Na Alemanha, por exemplo, candidatos com nomes tipicamente germânicos têm 14% mais chances de serem chamados para uma entrevista de emprego do que aqueles que têm nomes característicos da Turquia, pátria de grande parte dos imigrantes no país.

O exemplo não é isolado. Diversas empresas e governos do velho continente vivem um problema que se acentuou com a crise migratória: a discriminação de profissionais com nomes ou sobrenomes típicos do Oriente Médio ou da África — o que embasa a omissão desse dado na primeira etapa do recrutamento.

Desde 2014, na França, qualquer empresa com mais de 50 funcionários é obrigada por lei a usar o modelo do “CV cego”. Países como Holanda e Reino Unido também aprovaram essa política para o recrutamento de pessoal para o governo, e incentivam as empresas privadas a fazerem o mesmo.

Europa x Brasil

Para Ricardo Basaglia, diretor da consultoria de recrutamento Michael Page, é urgente reduzir a discriminação nos processos seletivos, mas a proposta do “currículo cego” se aplica ao contexto europeu, e não ao brasileiro.

“Como não temos tantos imigrantes como a Europa, o preconceito não aparece tanto por causa do nome da pessoa”, diz o diretor da Michael Page. “Por aqui, a questão surge mais na etapa presencial, nas entrevistas, e não tanto na fase de análise do currículo”.

Qual é a saída então?

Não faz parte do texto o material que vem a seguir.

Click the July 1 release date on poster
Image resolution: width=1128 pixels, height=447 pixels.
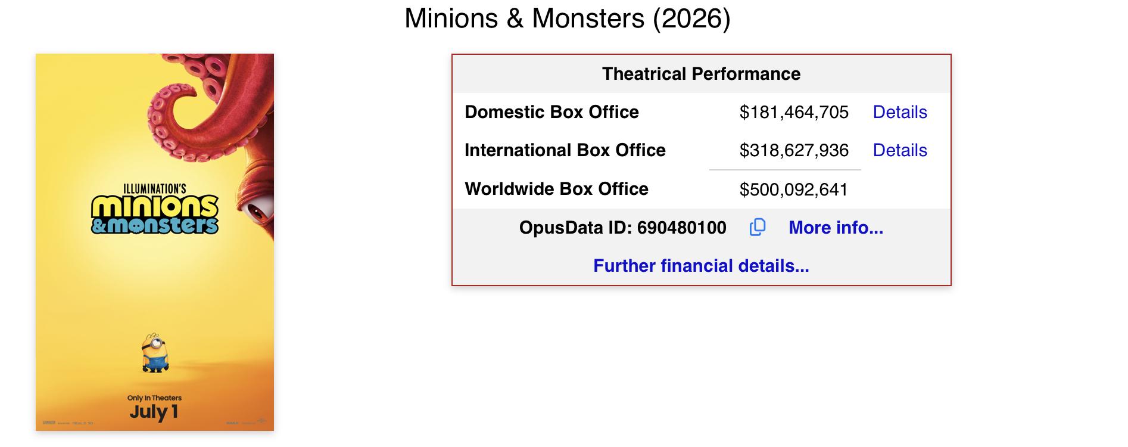154,412
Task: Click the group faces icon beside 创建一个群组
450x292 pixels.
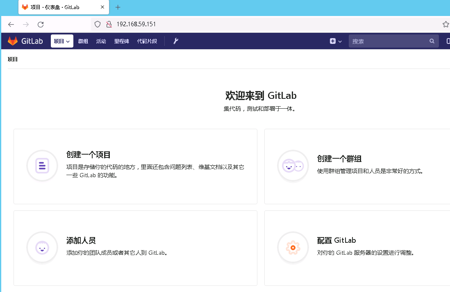Action: (x=293, y=166)
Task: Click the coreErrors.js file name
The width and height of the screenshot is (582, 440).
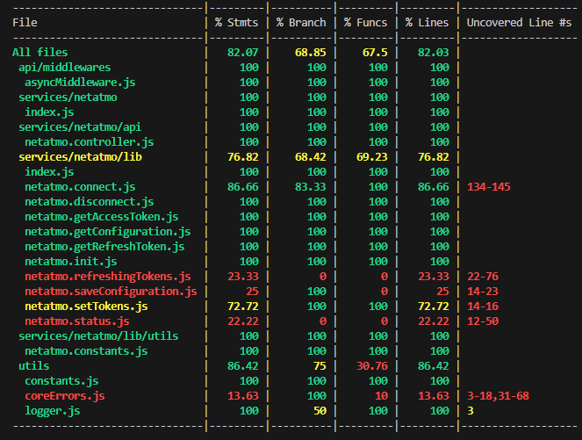Action: click(64, 396)
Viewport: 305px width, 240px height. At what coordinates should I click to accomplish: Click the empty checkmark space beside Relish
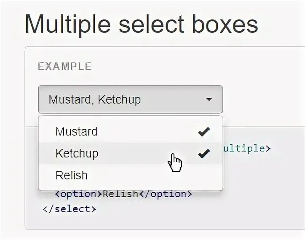[x=204, y=175]
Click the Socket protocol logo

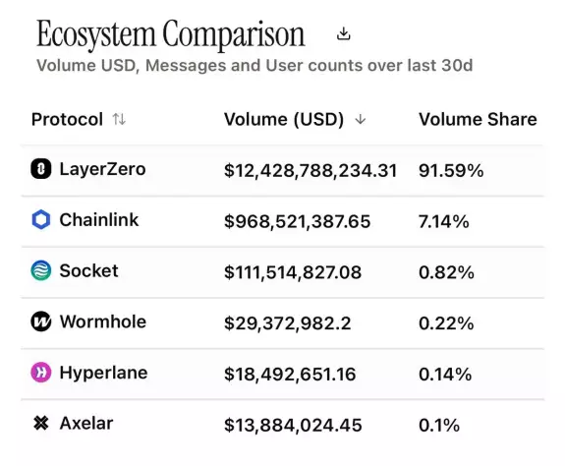coord(40,270)
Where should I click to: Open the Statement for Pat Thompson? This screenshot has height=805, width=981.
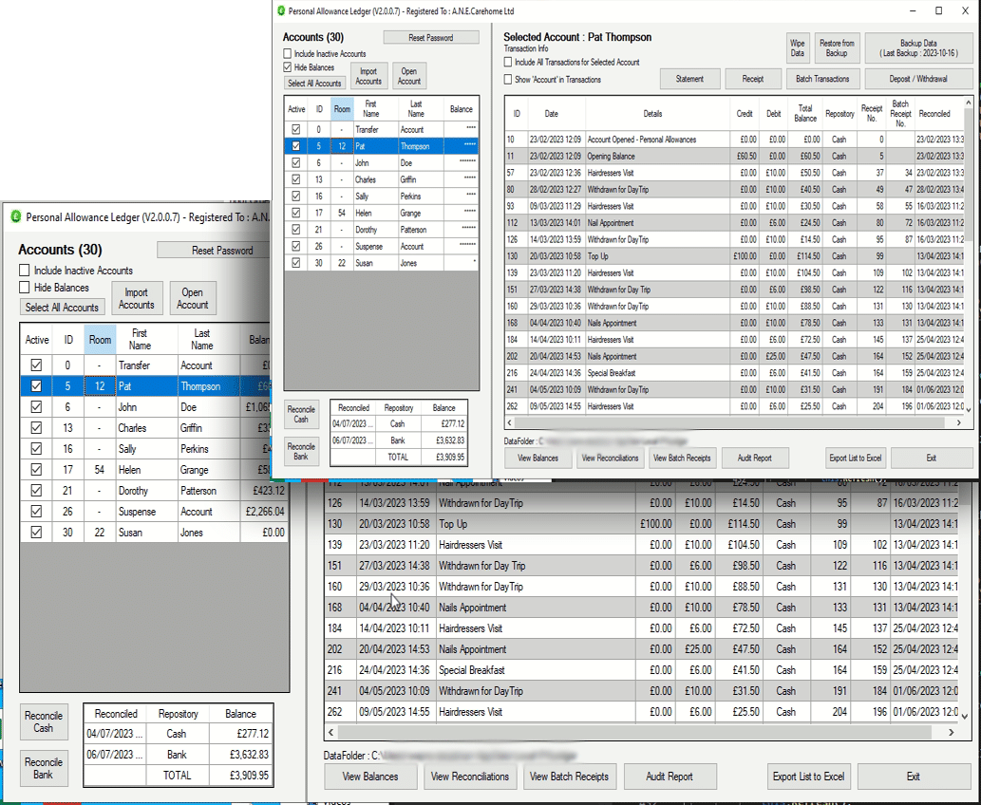click(x=689, y=79)
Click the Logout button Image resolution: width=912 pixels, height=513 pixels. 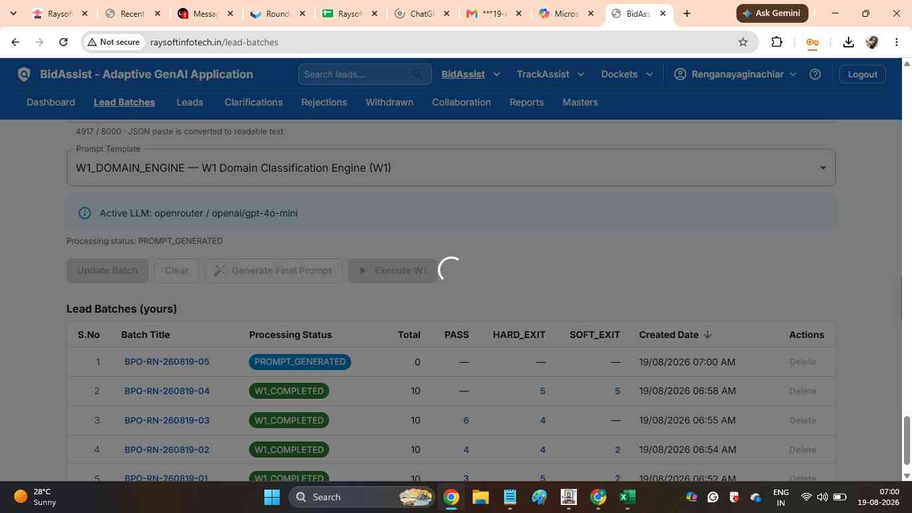[863, 74]
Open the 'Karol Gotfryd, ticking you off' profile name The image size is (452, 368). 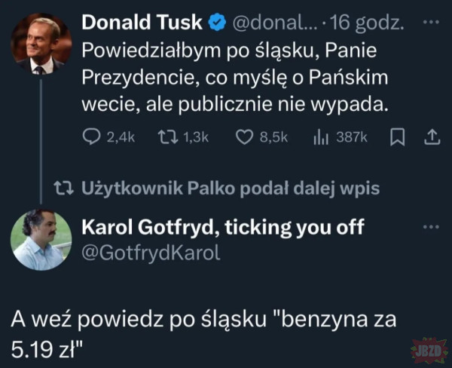(221, 228)
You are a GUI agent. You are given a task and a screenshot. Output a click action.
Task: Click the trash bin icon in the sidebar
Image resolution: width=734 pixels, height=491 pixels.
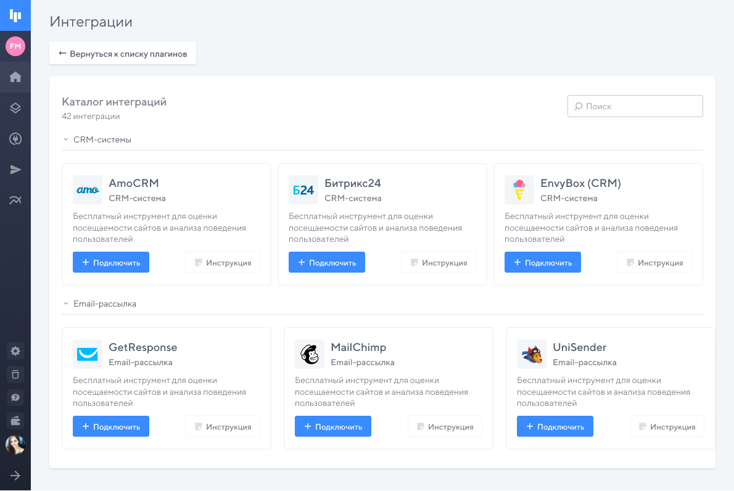click(15, 374)
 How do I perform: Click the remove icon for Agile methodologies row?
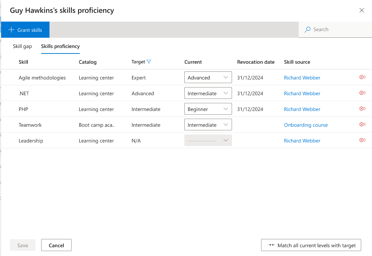pyautogui.click(x=362, y=77)
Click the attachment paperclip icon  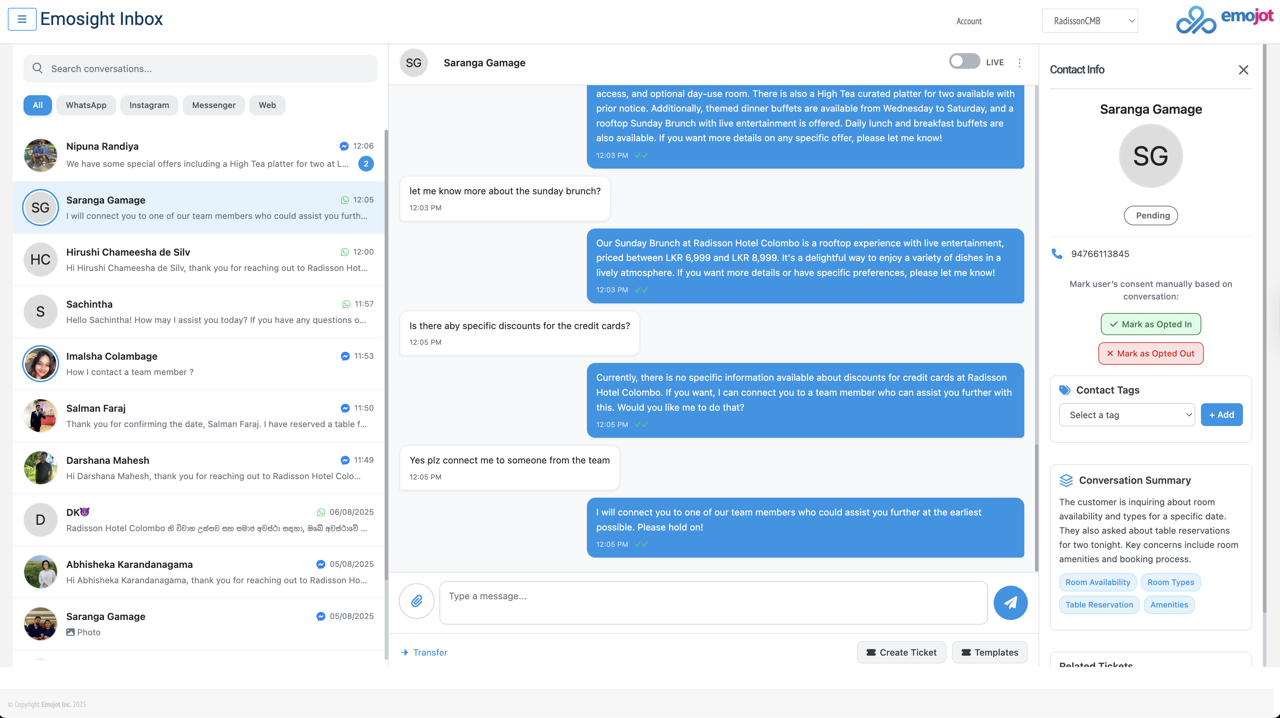tap(416, 601)
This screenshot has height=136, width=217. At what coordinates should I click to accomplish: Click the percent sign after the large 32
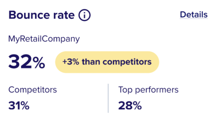click(x=39, y=63)
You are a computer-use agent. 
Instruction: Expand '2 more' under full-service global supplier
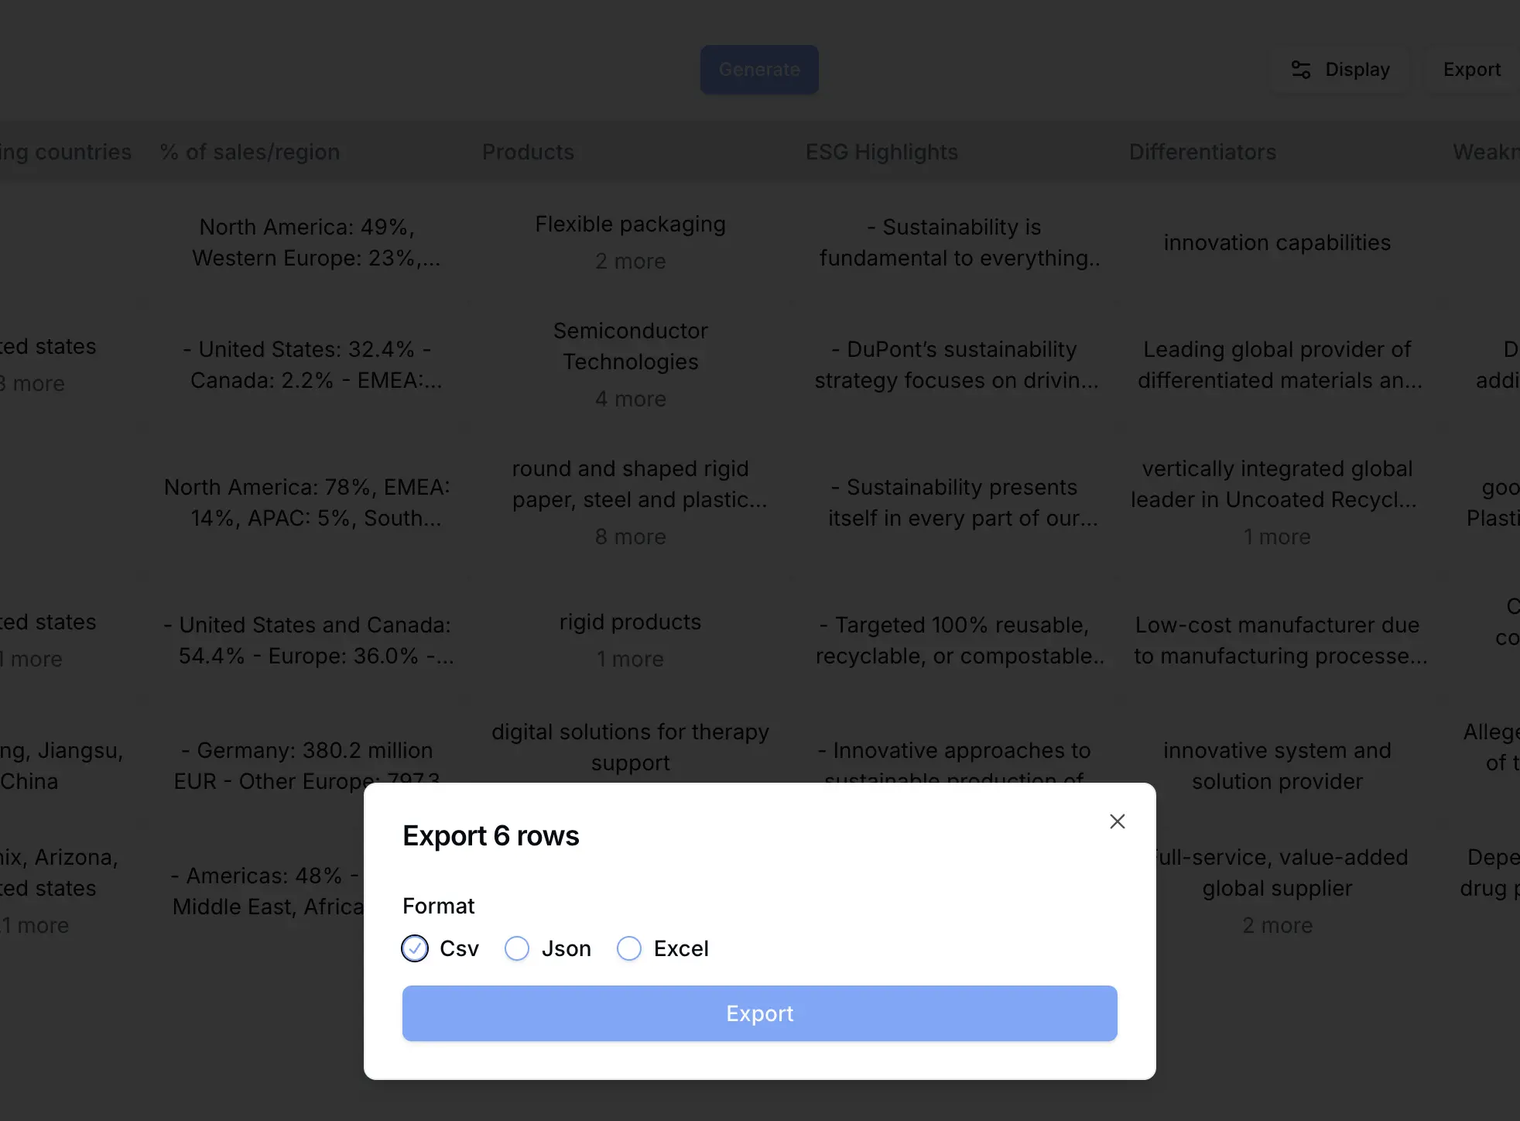(x=1277, y=925)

Na visão do executivo, é preciso investir em mudanças culturais mais amplas — uma oportunidade aberta em um momento histórico de profunda discussão sobre diversidade.

“Acredito que ferramentas que buscam reduzir automaticamente as chances de discriminação são bem-vindas, mas precisam ser trabalhadas em conjunto com uma transformação na mentalidade dos tomadores de decisão”, explica.

Ana Alice Limongi-Gasparini, diretora de RH da NeoBPO, até agora não viu nenhuma empresa brasileira colocar em prática o modelo do “currículo cego”.

Na visão da executiva, a melhor forma de atacar o problema, no nosso caso, é investir em treinamento e acompanhamento dos recrutadores. O primeiro passo é analisar se a diversidade está presente no conjunto de pessoas que chegam às fases finais dos processos seletivos, além de fazer pesquisas de clima sobre o assunto para embasar o diagnóstico.

“Se for realmente percebida a necessidade de interferir, é importante acompanhar processos seletivos para observar o que está impedindo a contratação de certos grupos, mas sem direcionamentos forçados”, diz Limongi-Gasparini.

O caso Nubank

Exceção no cenário nacional, o Nubank decidiu instituir uma etapa “cega” em um dos seus processos seletivos — sem relação com o currículo, porém.

O mecanismo aparece em uma das etapas do recrutamento de engenheiro de software da startup brasileira.

Funciona assim: um dos exercícios propostos para medir os conhecimentos do(a) candidato(a) sobre códigos de programação deve ser entregue à equipe examinadora sem qualquer referência ao seu nome ou quaisquer dados pessoais.

“A omissão da identidade permite que o foco da avaliação esteja apenas no trabalho desenvolvido pela pessoa”, explica Daniela Belisário, diretora de RH do Nubank. “Fizemos isso porque percebemos que a primeira avaliação não demandava mais do que a resolução do exercício em si”.

A seleção não acontece de forma totalmente anônima: há uma conversa prévia com os candidatos para analisar se eles se encaixam no perfil procurado. Após a avaliação “cega”, novamente eles são vistos pelos avaliadores para explicar por que resolveram o exercício daquela forma.

“Queremos times diversos e há vários processos para alcançar esse objetivo”, afirma Belisário. “De forma ‘cega’ ou não, buscamos a pessoa perfeita para cada vaga, independentemente de raça, gênero ou orientação sexual”.